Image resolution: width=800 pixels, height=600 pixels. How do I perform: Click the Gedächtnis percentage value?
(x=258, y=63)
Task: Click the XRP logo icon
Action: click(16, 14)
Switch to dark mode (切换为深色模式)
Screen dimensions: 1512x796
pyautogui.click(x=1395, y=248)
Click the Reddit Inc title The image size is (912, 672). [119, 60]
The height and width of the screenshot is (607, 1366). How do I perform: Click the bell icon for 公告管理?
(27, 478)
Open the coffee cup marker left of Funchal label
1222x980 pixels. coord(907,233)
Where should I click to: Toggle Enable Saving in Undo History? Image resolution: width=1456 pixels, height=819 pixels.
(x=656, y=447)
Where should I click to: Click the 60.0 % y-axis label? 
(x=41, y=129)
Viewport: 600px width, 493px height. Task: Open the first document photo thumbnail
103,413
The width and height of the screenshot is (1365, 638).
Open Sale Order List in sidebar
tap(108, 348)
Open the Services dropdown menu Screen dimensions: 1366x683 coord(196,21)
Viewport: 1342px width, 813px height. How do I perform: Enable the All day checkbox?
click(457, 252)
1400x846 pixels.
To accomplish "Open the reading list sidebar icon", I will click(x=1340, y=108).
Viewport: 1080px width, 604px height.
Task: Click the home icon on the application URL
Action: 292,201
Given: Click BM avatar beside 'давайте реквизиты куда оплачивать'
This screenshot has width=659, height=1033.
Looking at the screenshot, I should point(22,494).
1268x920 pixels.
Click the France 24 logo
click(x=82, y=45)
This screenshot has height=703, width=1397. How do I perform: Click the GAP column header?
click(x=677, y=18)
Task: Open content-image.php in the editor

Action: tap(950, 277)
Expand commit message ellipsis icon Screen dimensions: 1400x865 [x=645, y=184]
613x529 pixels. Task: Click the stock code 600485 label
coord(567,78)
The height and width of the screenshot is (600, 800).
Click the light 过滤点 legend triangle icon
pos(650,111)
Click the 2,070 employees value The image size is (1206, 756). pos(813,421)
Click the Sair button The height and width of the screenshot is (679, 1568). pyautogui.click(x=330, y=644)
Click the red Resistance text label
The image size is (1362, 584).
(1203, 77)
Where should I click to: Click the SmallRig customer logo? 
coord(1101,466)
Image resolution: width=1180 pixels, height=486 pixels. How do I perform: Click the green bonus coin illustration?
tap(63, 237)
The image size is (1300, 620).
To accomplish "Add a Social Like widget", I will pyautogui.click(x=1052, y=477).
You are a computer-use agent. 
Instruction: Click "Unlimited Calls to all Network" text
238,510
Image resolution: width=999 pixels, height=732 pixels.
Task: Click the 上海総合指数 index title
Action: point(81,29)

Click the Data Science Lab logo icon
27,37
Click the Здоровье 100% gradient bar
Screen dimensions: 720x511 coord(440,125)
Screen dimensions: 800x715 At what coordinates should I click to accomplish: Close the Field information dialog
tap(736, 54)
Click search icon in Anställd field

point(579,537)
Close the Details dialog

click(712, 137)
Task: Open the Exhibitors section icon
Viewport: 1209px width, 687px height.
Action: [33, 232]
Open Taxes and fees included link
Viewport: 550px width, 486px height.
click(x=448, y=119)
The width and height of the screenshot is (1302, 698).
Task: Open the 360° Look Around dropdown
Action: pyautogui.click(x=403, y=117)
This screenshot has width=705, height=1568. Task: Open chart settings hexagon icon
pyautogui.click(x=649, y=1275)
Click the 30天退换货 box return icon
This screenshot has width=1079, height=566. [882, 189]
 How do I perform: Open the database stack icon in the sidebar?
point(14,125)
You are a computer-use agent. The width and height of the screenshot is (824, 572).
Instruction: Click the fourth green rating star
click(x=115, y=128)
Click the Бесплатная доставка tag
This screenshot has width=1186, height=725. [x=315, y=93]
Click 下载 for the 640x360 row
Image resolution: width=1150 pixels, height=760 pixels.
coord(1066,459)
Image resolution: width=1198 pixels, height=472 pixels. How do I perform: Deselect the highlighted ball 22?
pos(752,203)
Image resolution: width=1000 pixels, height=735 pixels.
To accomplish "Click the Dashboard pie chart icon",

- _The problem_: For the entries, state the number of lines that include the string "agent". Add no other words.

- _Solution below_: 2